• **Task to carry out**
Look in the material below for the line holding "This screenshot has width=1030, height=666.". Set it down exactly, with each later line up to and including the line holding "Given: Open the".

*** Source material Section Begins ***

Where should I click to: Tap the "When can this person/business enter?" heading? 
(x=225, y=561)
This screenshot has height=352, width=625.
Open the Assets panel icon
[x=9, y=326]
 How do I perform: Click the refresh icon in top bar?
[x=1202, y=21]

*** Source material Section Ends ***
*** Source material Section Begins ***

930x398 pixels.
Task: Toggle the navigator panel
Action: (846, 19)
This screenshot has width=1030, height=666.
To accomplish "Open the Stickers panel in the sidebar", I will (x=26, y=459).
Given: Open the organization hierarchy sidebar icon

*** Source material Section Ends ***

• **Final answer**
This screenshot has width=1030, height=666.
To accomplish "Open the Stickers panel in the sidebar", I will (x=26, y=459).
Given: Open the organization hierarchy sidebar icon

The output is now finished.